An approach for the identification of exemplar sites for scaling up targeted field observations of benthic biogeochemistry in heterogeneous environments

Continental shelf sediments are globally important for biogeochemical activity. Quantification of shelf-scale stocks and fluxes of carbon and nutrients requires the extrapolation of observations made at limited points in space and time. The procedure for selecting exemplar sites to form the basis of this up-scaling is discussed in relation to a UK-funded research programme investigating biogeochemistry in shelf seas. A three-step selection process is proposed in which (1) a target area representative of UK shelf sediment heterogeneity is selected, (2) the target area is assessed for spatial heterogeneity in sediment and habitat type, bed and water column structure and hydrodynamic forcing, and (3) study sites are selected within this target area encompassing the range of spatial heterogeneity required to address key scientific questions regarding shelf scale biogeochemistry, and minimise confounding variables. This led to the selection of four sites within the Celtic Sea that are significantly different in terms of their sediment, bed structure, and macrofaunal, meiofaunal and microbial community structures and diversity, but have minimal variations in water depth, tidal and wave magnitudes and directions, temperature and salinity. They form the basis of a research cruise programme of observation, sampling and experimentation encompassing the spring bloom cycle. Typical variation in key biogeochemical, sediment, biological and hydrodynamic parameters over a pre to post bloom period are presented, with a discussion of anthropogenic influences in the region. This methodology ensures the best likelihood of site-specific work being useful for up-scaling activities, increasing our understanding of benthic biogeochemistry at the UK-shelf scale.

Benthic pH gradients across a range of shelf sea sediment types linked to sediment characteristics and seasonal variability

This study used microelectrodes to record pH profiles in fresh shelf sea sediment cores collected across a range of different sediment types within the Celtic Sea. Spatial and temporal variability was captured during repeated measurements in 2014 and 2015. Concurrently recorded oxygen microelectrode profiles and other sedimentary parameters provide a detailed context for interpretation of the pH data. Clear differences in profiles were observed between sediment type, location and season. Notably, very steep pH gradients exist within the surface sediments (10-20 mm), where decreases greater than 0.5 pH units were observed. Steep gradients were particularly apparent in fine cohesive sediments, less so in permeable sandier matrices. We hypothesise that the gradients are likely caused by aerobic organic matter respiration close to the sediment-water interface or oxidation of reduced species at the base of the oxic zone (NH4 +, Mn2+, Fe2+, S-).

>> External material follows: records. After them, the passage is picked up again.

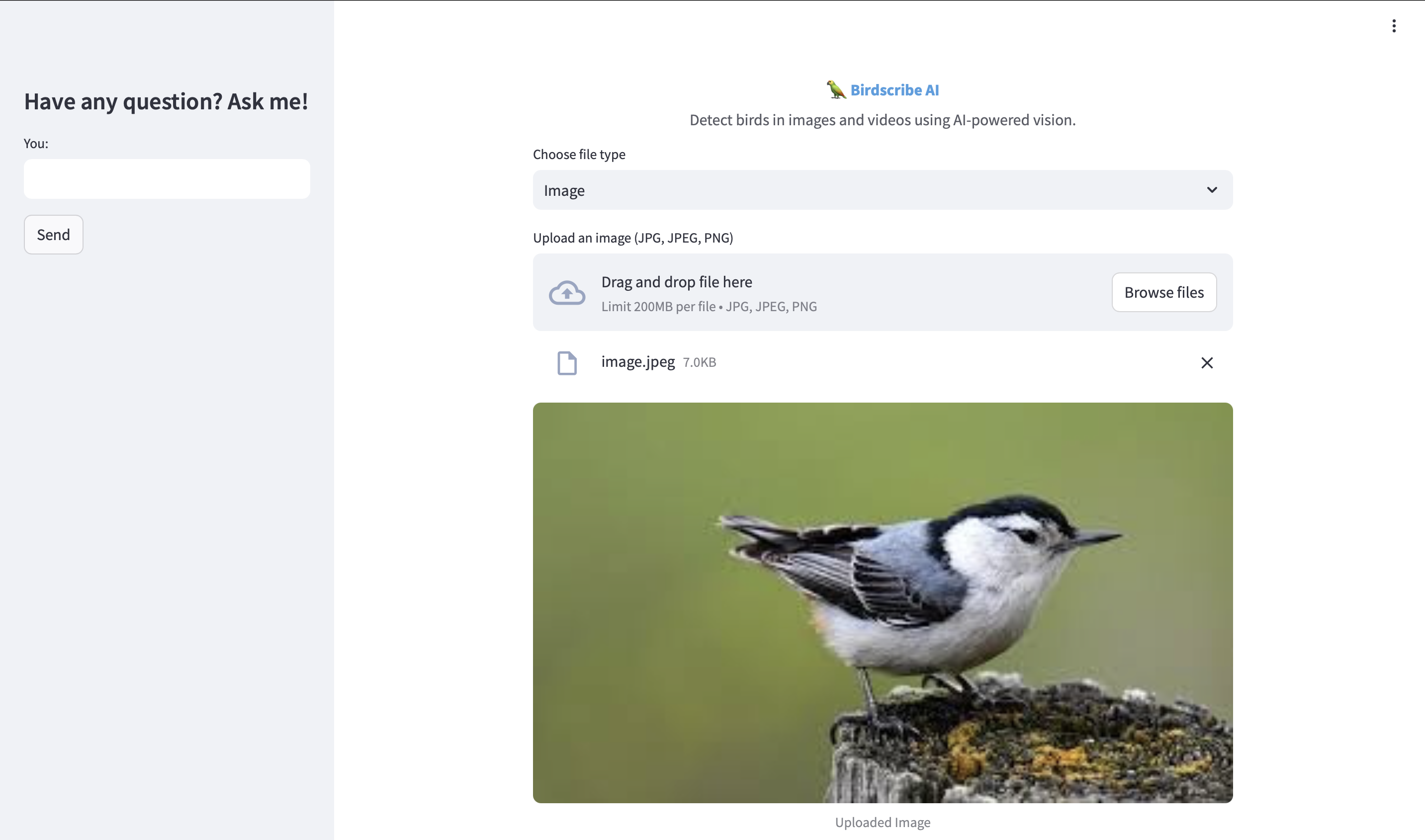Viewport: 1425px width, 840px height.
Task: Click the cloud upload icon
Action: 567,293
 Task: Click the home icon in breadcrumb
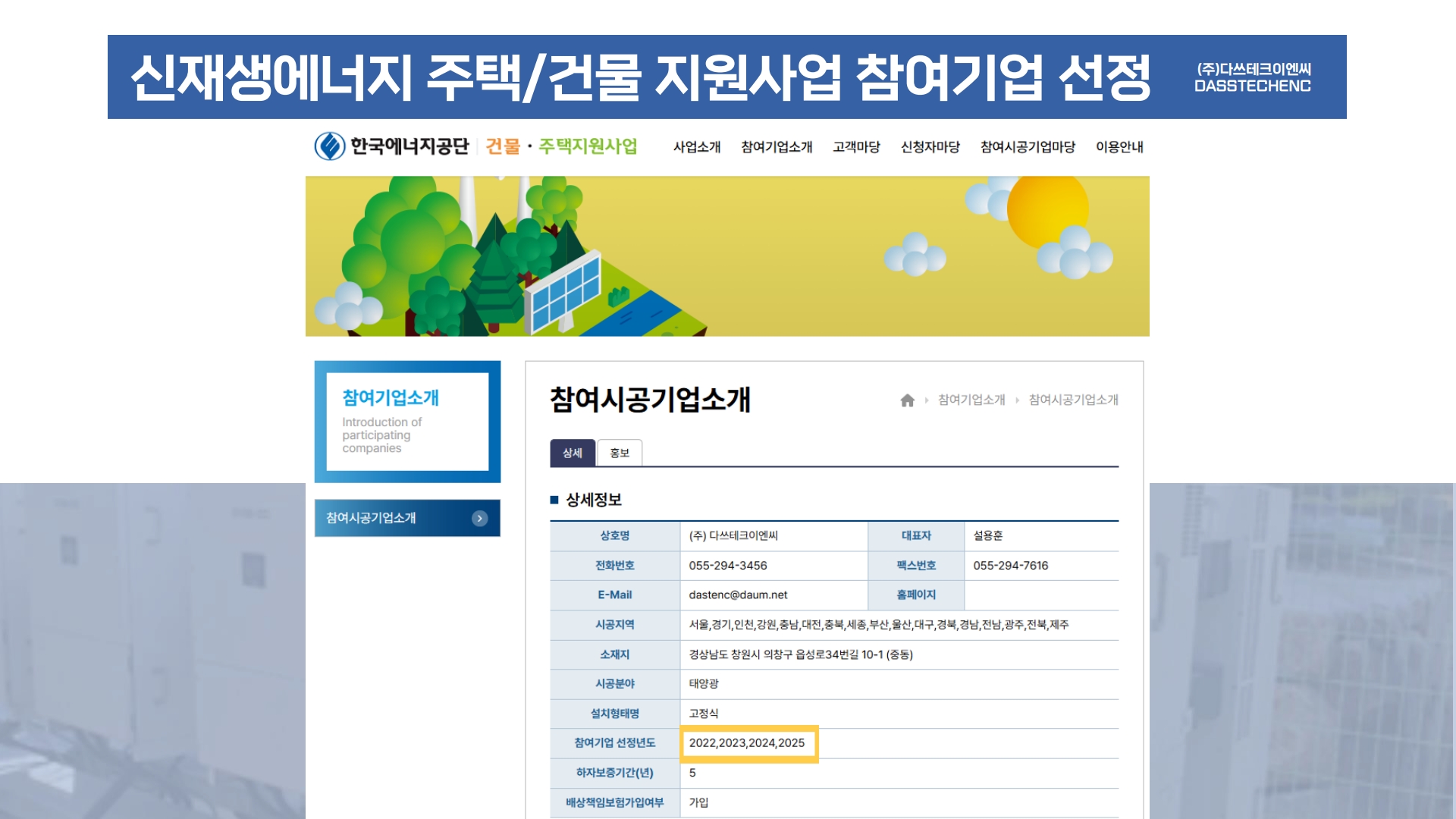click(x=907, y=400)
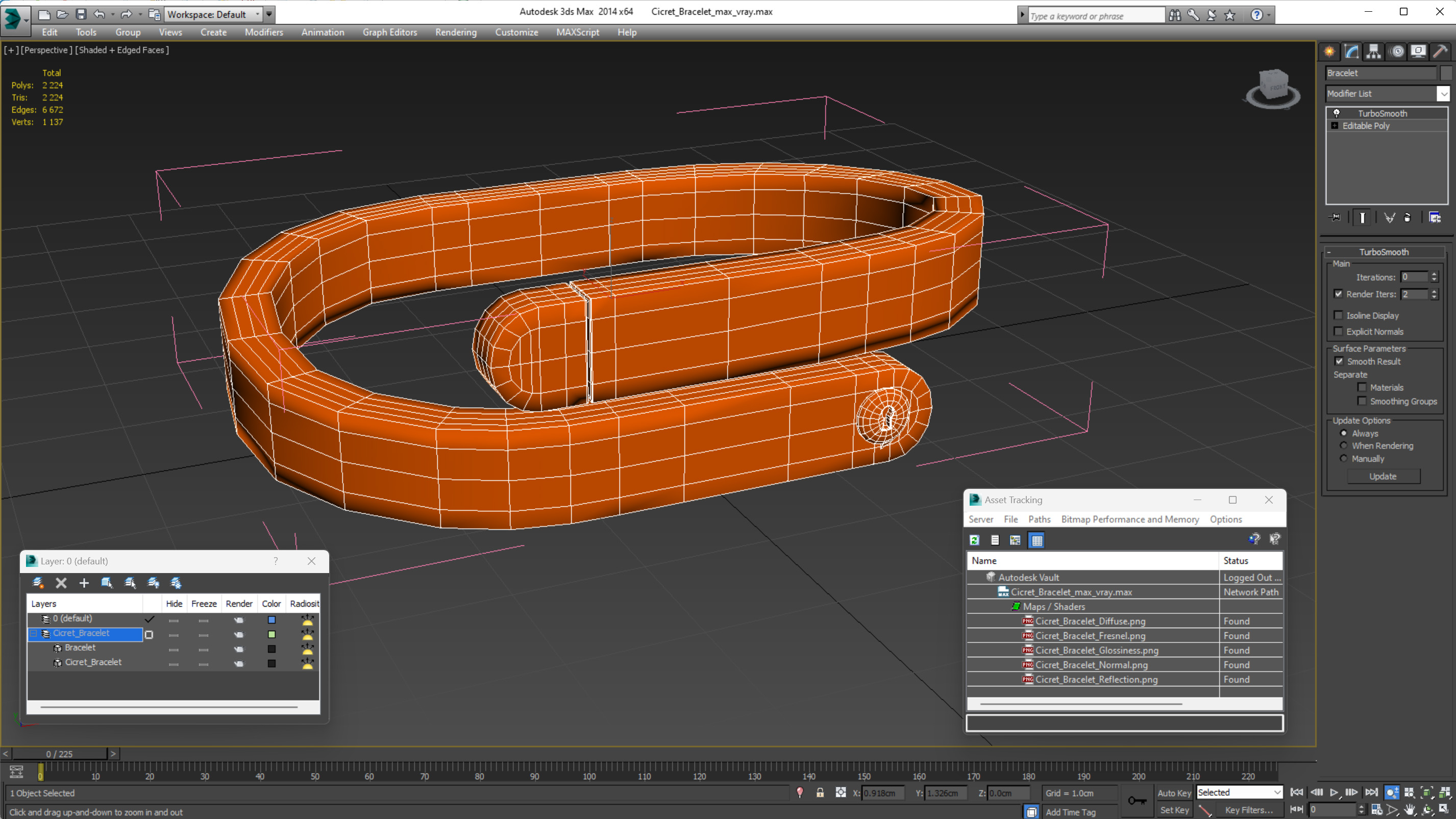1456x819 pixels.
Task: Click Delete Layer X icon in Layer dialog
Action: pos(61,583)
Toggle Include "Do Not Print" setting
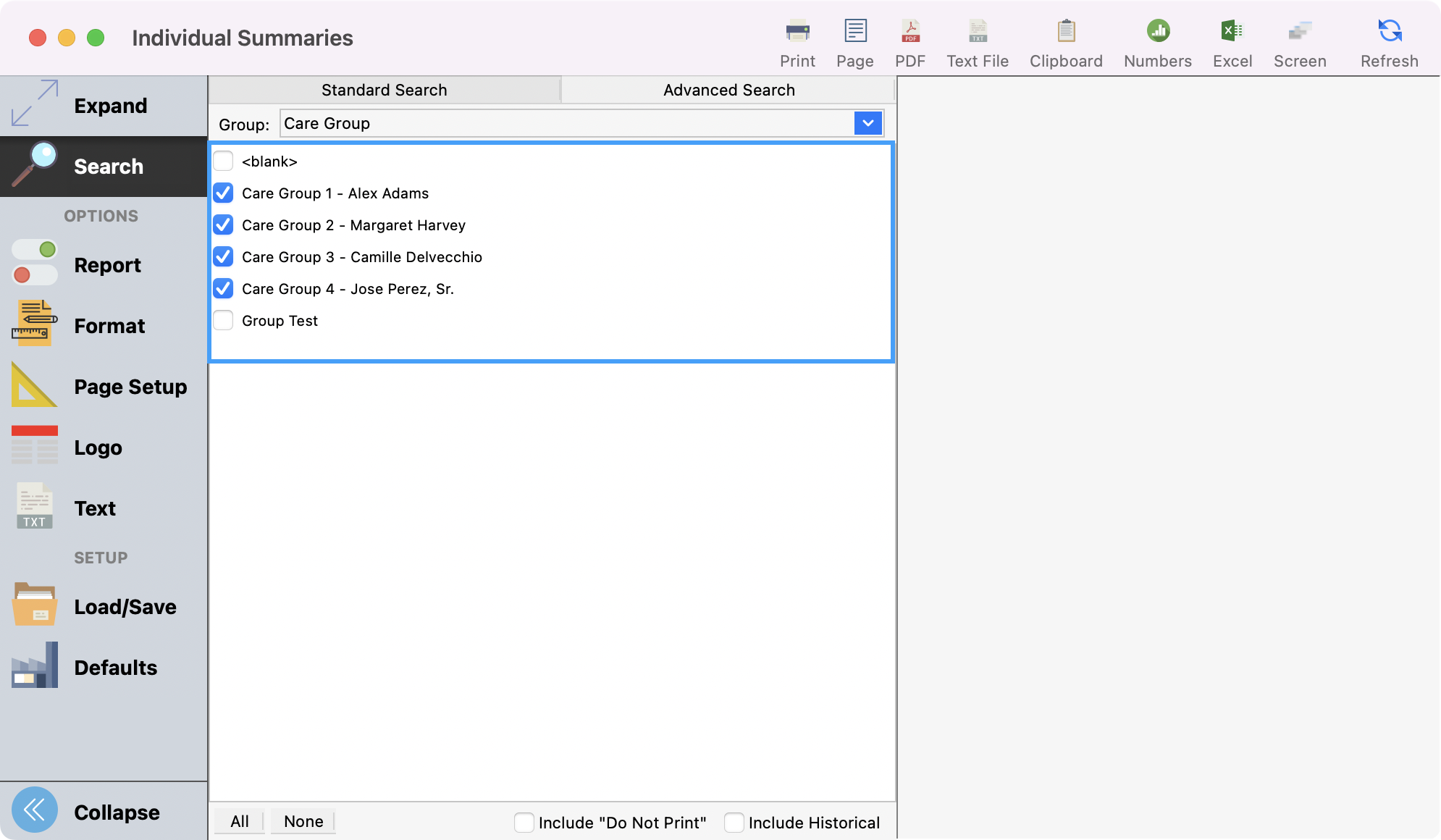The image size is (1441, 840). [x=524, y=822]
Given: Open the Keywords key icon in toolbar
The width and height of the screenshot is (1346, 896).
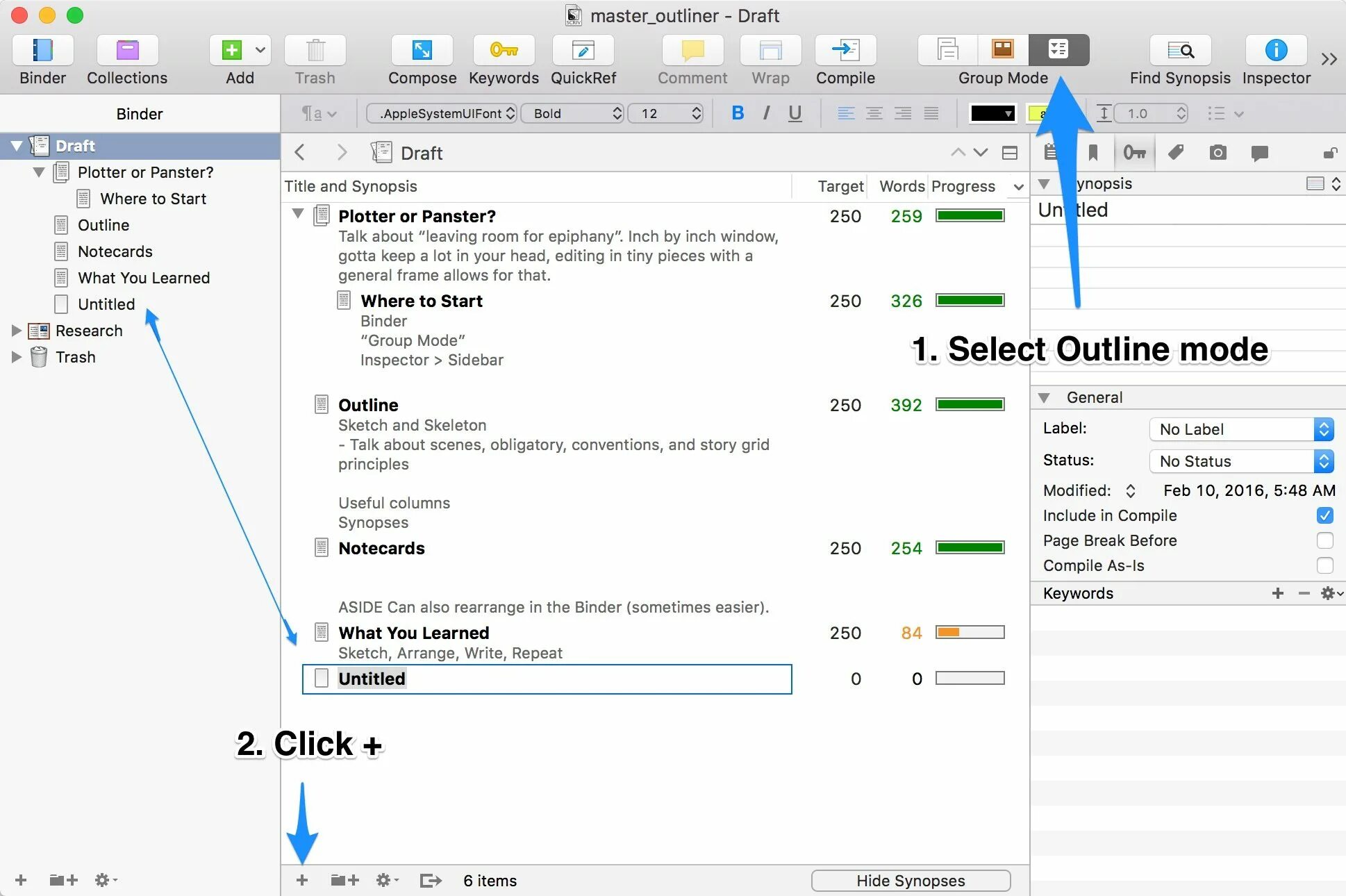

Statistical analysis suggests the variability in the depth of the pH minima is controlled spatially by the oxygen penetration depth, and seasonally by the input and remineralisation of deposited organic phytodetritus. Below the pH minima the observed pH remained consistently low to maximum electrode penetration (ca. 60 mm), indicating an absence of sub-oxic processes generating H+ or balanced removal processes within this layer. Thus, a climatology of sediment surface porewater pH is provided against which to examine biogeochemical processes. This enhances our understanding of benthic pH processes, particularly in the context of human impacts, seabed integrity, and future climate changes, providing vital information for modelling benthic response under future climate scenarios.